----- MATERIAL FOR THIS EXERCISE -----
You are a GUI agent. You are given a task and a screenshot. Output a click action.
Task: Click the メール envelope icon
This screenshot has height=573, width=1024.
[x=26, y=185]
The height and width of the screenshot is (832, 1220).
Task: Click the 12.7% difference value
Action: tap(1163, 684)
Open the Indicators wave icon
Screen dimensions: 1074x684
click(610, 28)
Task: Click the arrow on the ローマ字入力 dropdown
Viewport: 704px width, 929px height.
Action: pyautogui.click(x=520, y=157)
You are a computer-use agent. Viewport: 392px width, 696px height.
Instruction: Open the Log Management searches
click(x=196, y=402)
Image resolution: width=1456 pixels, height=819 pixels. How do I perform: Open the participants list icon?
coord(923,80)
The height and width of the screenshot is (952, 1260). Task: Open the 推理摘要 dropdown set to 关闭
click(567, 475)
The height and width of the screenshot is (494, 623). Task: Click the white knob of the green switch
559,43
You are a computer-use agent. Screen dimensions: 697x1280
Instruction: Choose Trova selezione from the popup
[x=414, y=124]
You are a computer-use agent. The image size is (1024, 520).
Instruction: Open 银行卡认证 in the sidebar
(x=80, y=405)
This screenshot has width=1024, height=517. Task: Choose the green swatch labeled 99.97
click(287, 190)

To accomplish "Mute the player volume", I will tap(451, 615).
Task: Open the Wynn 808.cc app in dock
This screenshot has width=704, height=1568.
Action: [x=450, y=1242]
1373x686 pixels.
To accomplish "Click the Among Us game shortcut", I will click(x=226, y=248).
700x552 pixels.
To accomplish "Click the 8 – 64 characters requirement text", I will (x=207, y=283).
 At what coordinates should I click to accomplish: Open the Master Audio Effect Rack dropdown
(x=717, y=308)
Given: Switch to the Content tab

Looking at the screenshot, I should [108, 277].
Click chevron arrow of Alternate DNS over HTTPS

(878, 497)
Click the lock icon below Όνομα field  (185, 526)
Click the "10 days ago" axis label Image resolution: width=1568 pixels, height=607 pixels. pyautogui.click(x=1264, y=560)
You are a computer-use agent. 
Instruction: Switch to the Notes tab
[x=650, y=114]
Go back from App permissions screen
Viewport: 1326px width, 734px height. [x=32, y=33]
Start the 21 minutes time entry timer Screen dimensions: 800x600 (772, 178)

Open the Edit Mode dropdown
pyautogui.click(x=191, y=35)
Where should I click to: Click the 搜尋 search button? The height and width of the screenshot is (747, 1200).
-----
→ **DIRECTIONS**
In the data above, retype exactly and only the lines between the one holding "Task: Open the Wynn 808.cc app in dock" and the one holding "Start the 21", inclusive.

→ **REPLY TO THE TASK**
Task: Open the Wynn 808.cc app in dock
This screenshot has width=704, height=1568.
Action: [x=450, y=1242]
1373x686 pixels.
To accomplish "Click the Among Us game shortcut", I will click(x=226, y=248).
700x552 pixels.
To accomplish "Click the 8 – 64 characters requirement text", I will (x=207, y=283).
 At what coordinates should I click to accomplish: Open the Master Audio Effect Rack dropdown
(x=717, y=308)
Given: Switch to the Content tab

Looking at the screenshot, I should [108, 277].
Click chevron arrow of Alternate DNS over HTTPS

(878, 497)
Click the lock icon below Όνομα field  (185, 526)
Click the "10 days ago" axis label Image resolution: width=1568 pixels, height=607 pixels. pyautogui.click(x=1264, y=560)
You are a computer-use agent. 
Instruction: Switch to the Notes tab
[x=650, y=114]
Go back from App permissions screen
Viewport: 1326px width, 734px height. [x=32, y=33]
Start the 21 minutes time entry timer Screen dimensions: 800x600 (772, 178)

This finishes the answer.